Repossessed houses are homes that have been repossessed or seized by a bank or lender after the original owner had defaulted a finance arrangement or mortgage. The moment the property is repossessed by the lender, they’ll be looking to sell it as quickly as possible so that they can recoup the amount that they had loaned to the defaulting owner. The process of repossessing a property is also referred to as foreclosure. If you’re a person who’s looking for a home to purchase for yourself or to buy and resell, these houses may be a great opportunity for you to either get your dream home or do business.
The intention of the bank or lender is always to shift the property as quickly as they can. However, the question of whether or not these houses are cheaper or more expensive often boils down to the approach taken by the lender to resell them. Legally, they have the obligation to ask for the best price they can for the property so that the interests of the previous owner can be served. This notwithstanding, the lender usually barely does anything in the efforts to make the house ready for resale.
For this reason, the repossessed houses are often cheaper than the rates of the market since they’re offered immediately for resale. The price for which these lenders seek for the property is around 30 per cent cheaper than the price that would be asked for it if it was a private sale.

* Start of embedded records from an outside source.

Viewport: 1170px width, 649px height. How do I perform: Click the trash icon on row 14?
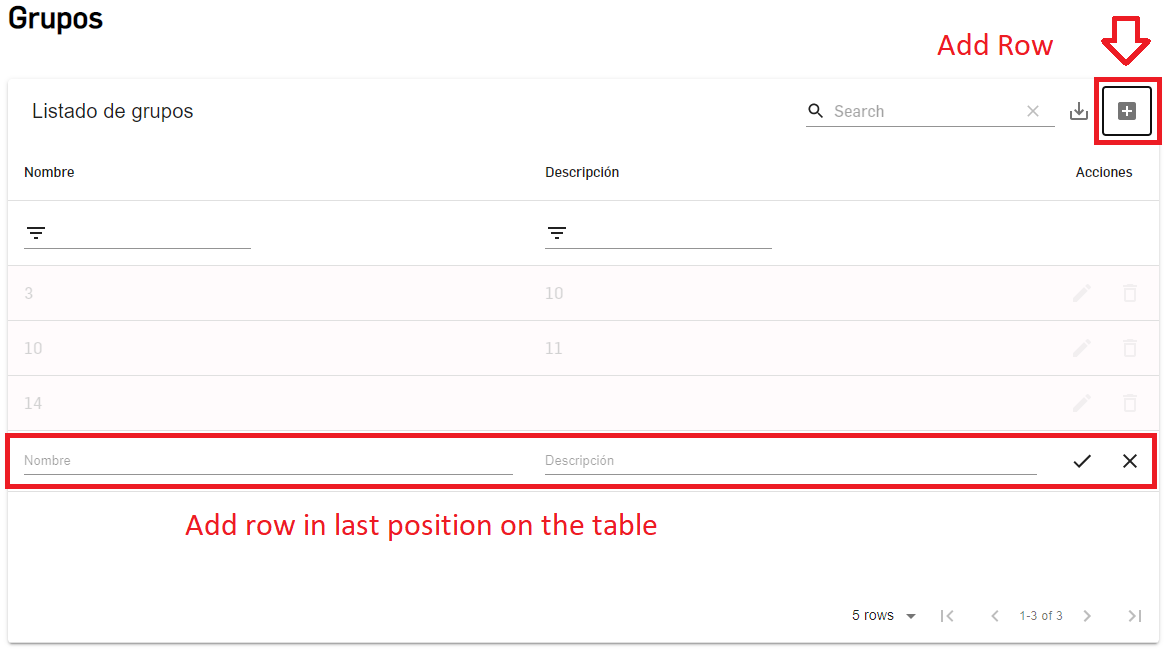(x=1130, y=403)
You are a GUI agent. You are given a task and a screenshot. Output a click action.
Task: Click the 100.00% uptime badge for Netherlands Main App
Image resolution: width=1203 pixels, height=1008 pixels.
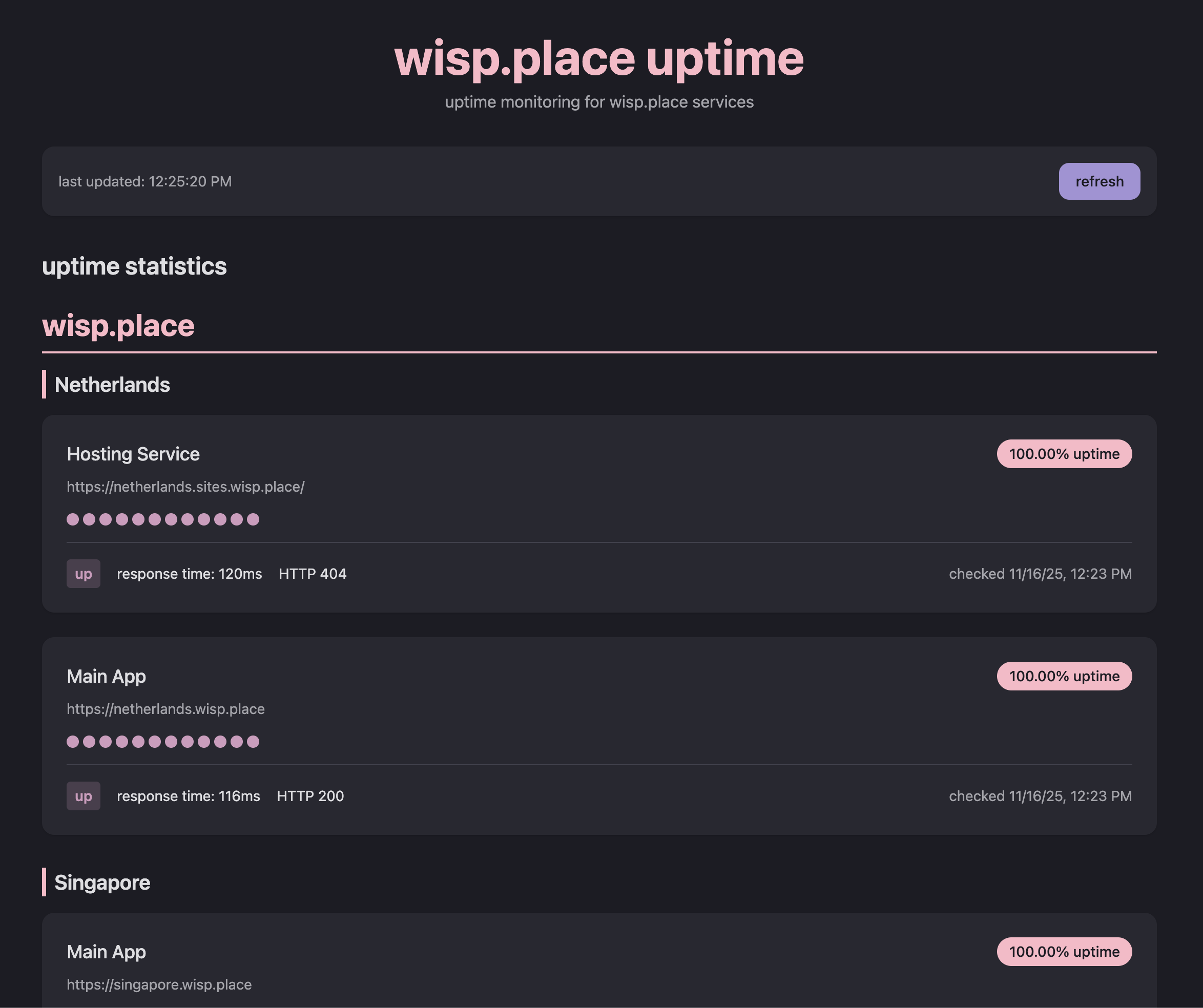tap(1064, 677)
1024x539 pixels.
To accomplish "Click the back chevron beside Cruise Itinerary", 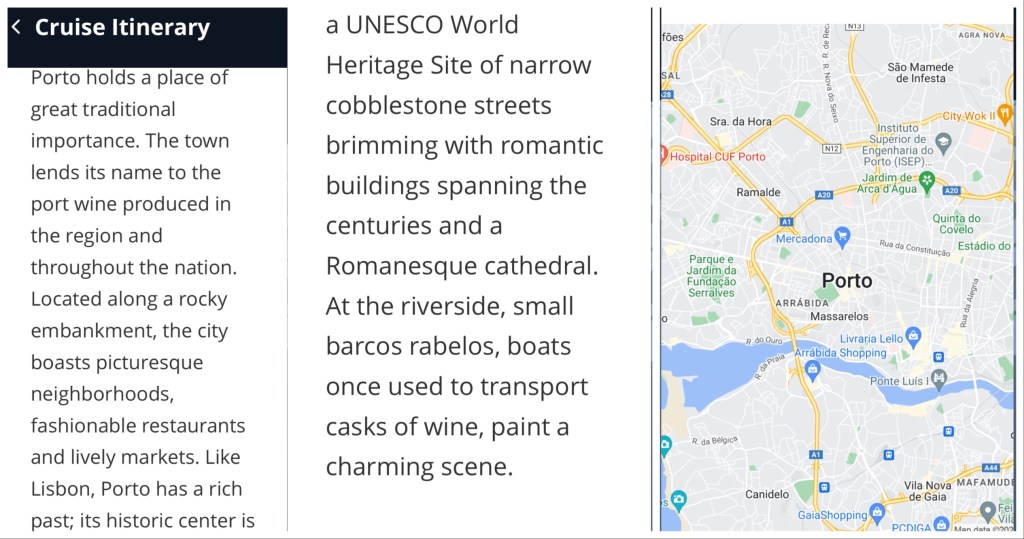I will [16, 27].
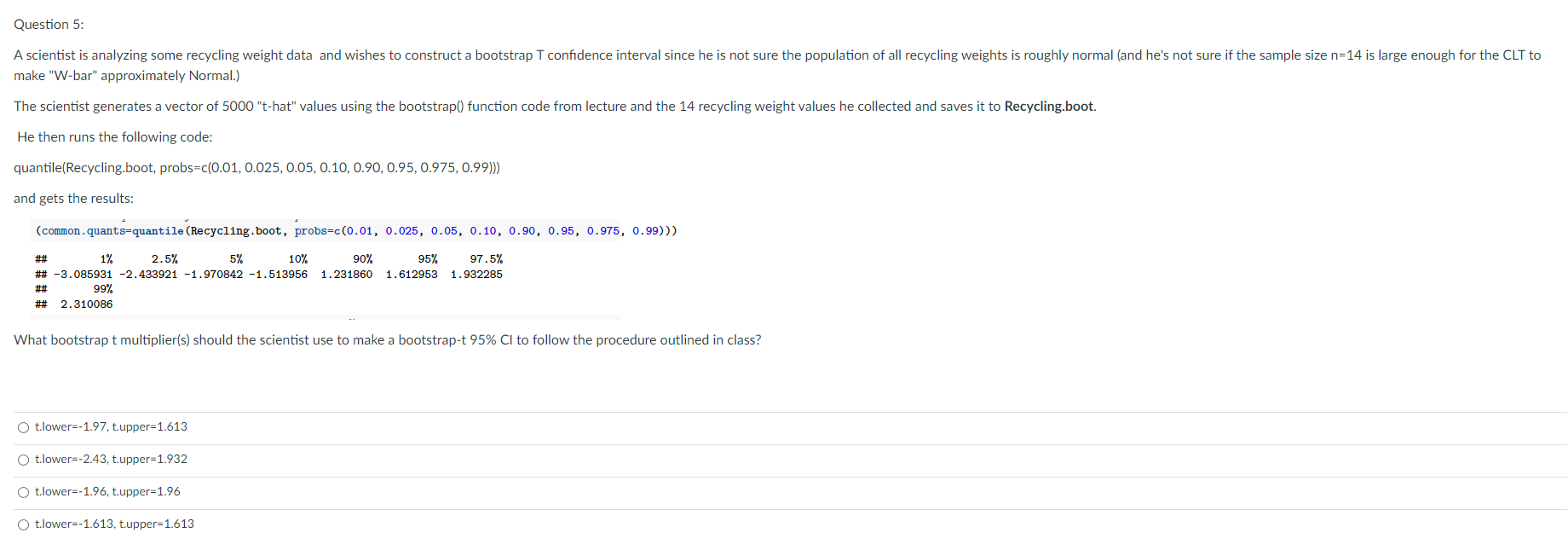Select answer option t.lower=-1.97, t.upper=1.613
Image resolution: width=1568 pixels, height=556 pixels.
[111, 426]
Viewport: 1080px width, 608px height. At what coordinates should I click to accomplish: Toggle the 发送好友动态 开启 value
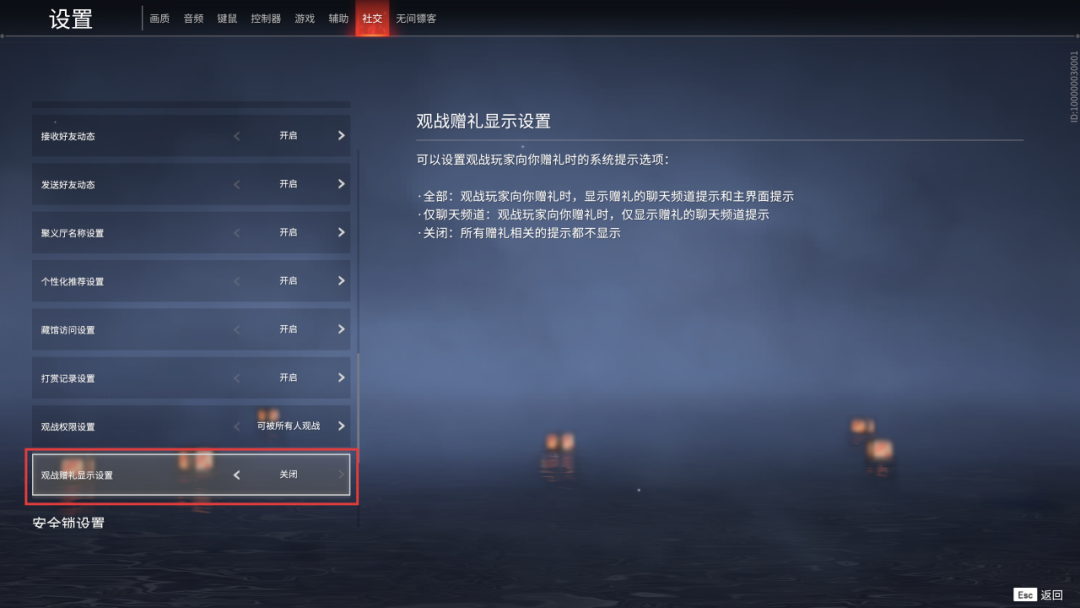289,184
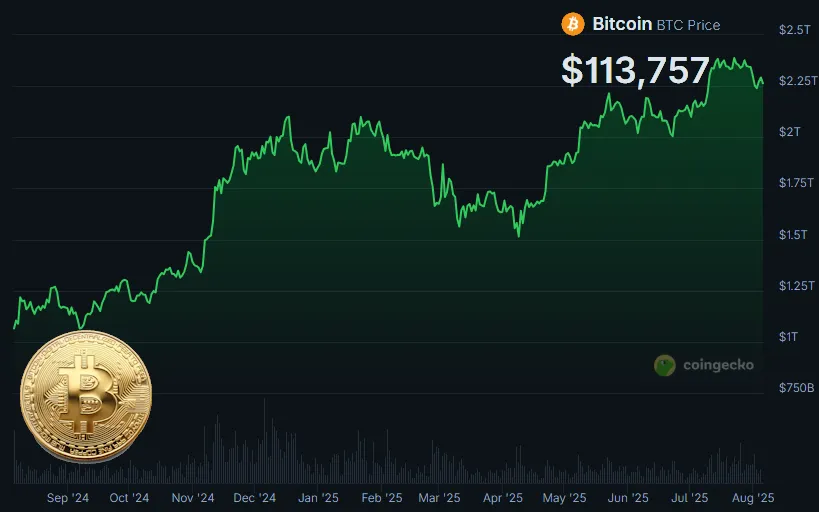The image size is (819, 512).
Task: Click the CoinGecko gecko logo icon
Action: pyautogui.click(x=664, y=365)
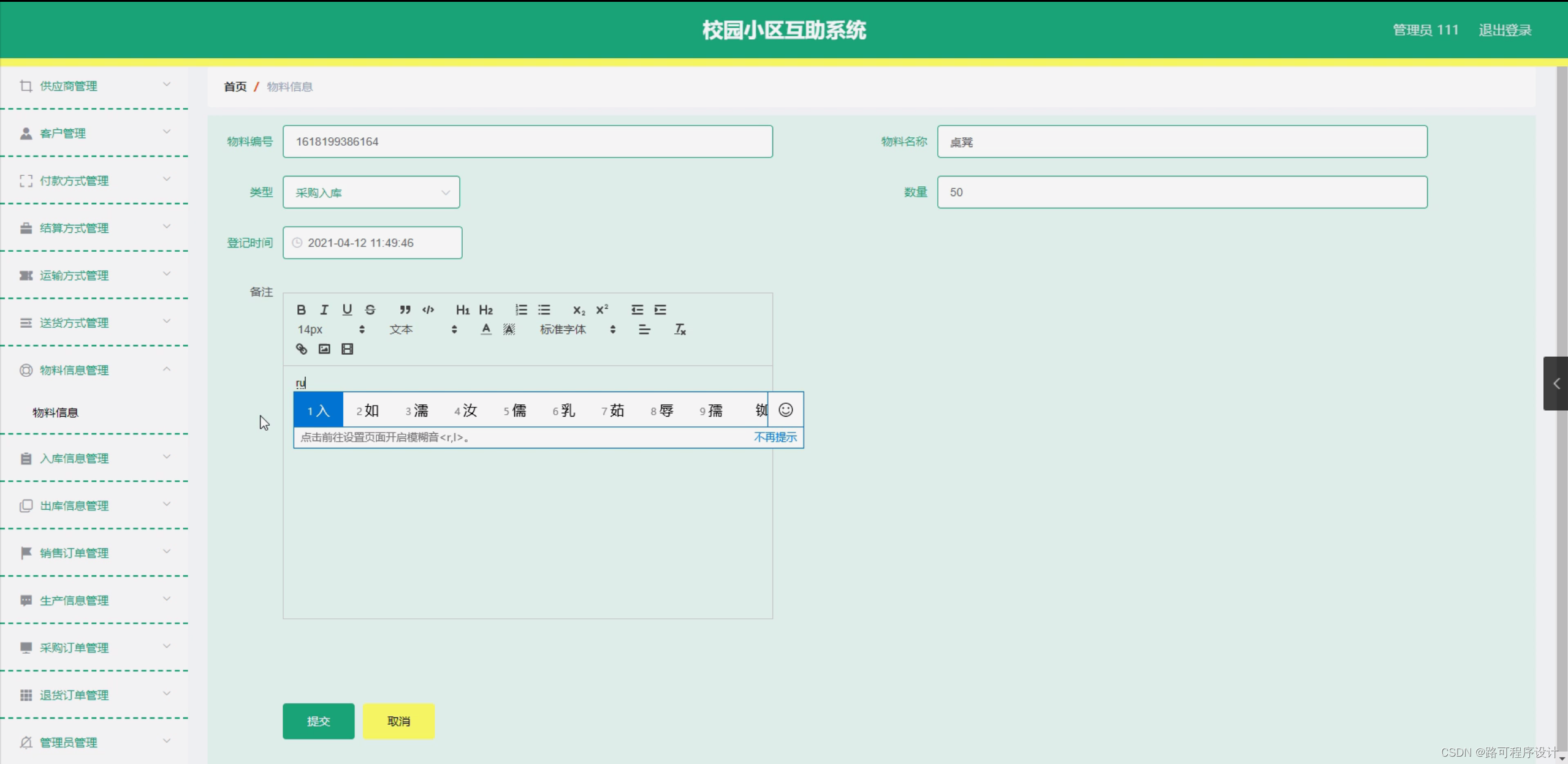The height and width of the screenshot is (764, 1568).
Task: Clear text formatting with the Tx icon
Action: click(679, 329)
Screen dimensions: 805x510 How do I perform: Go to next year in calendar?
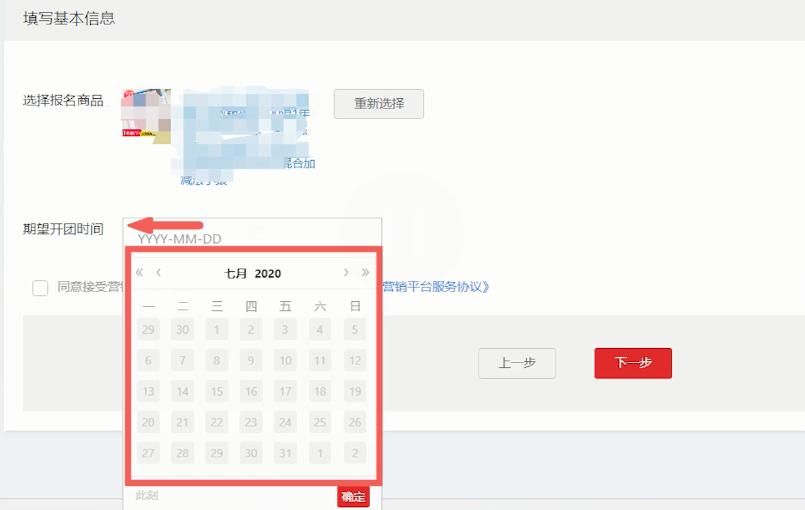click(x=365, y=273)
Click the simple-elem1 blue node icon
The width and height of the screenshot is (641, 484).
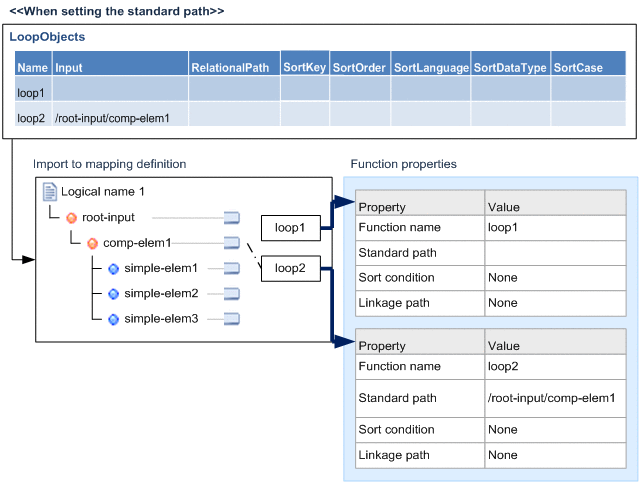[x=113, y=268]
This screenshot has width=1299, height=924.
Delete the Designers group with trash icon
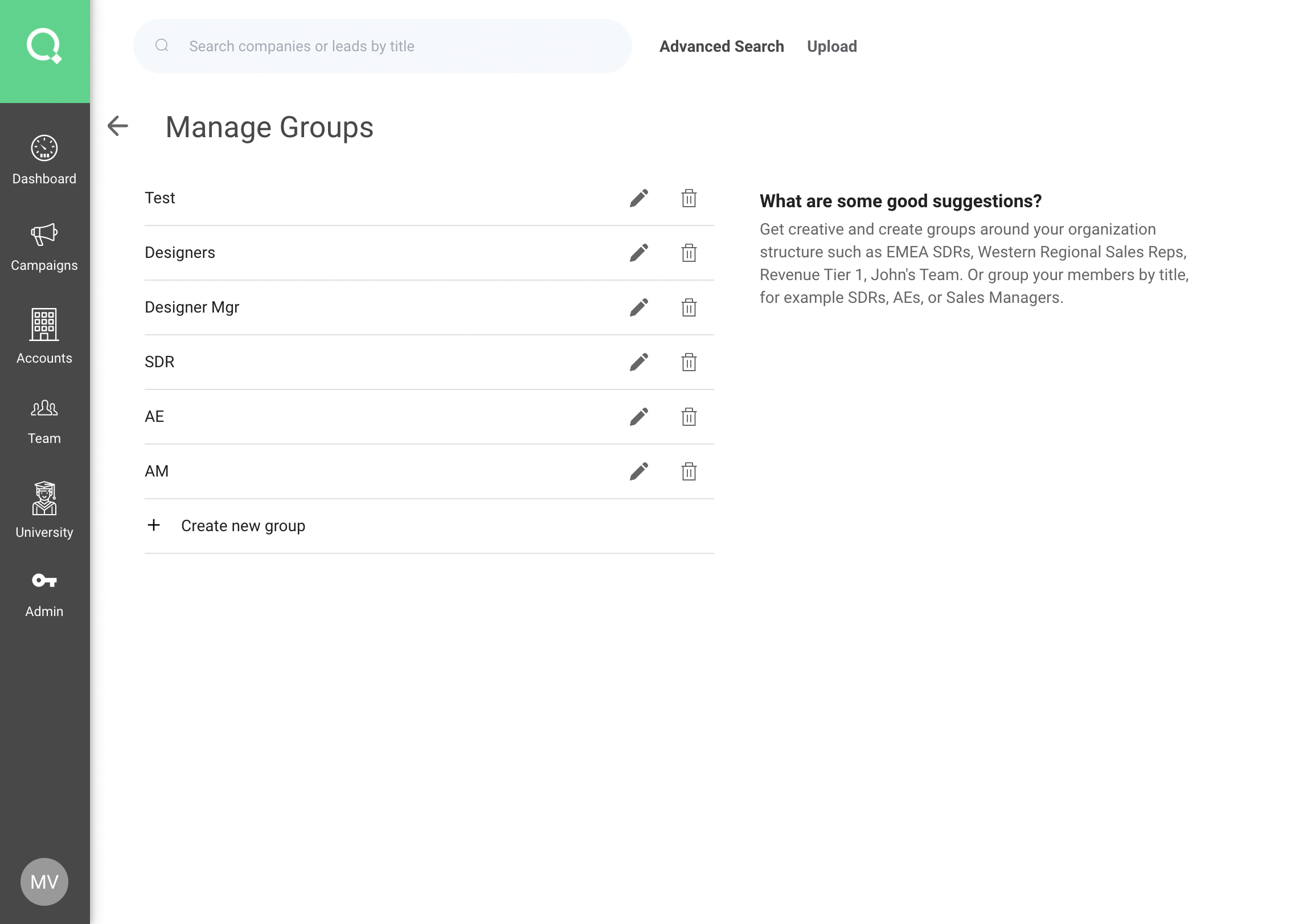point(689,253)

Since these houses had been occupied by the previous owner for some time, the chances that they’ll require serious renovation or TLC are very high. This is fairly understandable since the houses aren’t new ones but had been in use by someone else. So, whereas the price may be substantially lower, the amount you may need for carrying out TLC may prove rather costly. Commonly, the previous owners hand over the keys but after stripping out all fittings and fixtures that were in the house. This makes refurbishment a necessary thing for those who go for the repossessed houses. So, if you intend to buy such a home, it’s necessary that you factor in the costs of doing the refurbishment in the overall cost for which it’s to be bought.
Just like carrying out research and investigating homes on the open market for sale, the process involves checking out and finding a repossessed house. It’s of great importance to do enough background checks and research so as to avoid any unpleasant surprises that may come up down the line. The key pointers to look for include getting a mortgage agreement, understanding that if there’s a higher offer than yours, it may be accepted by the lender and you can’t do anything about it. Ensure you very thorough on your survey and ensure extra costs for the house are factored in. After you’ve moved in, keep checking your credit rating and be sure that you’re protected by the law even as you decide to buy this home.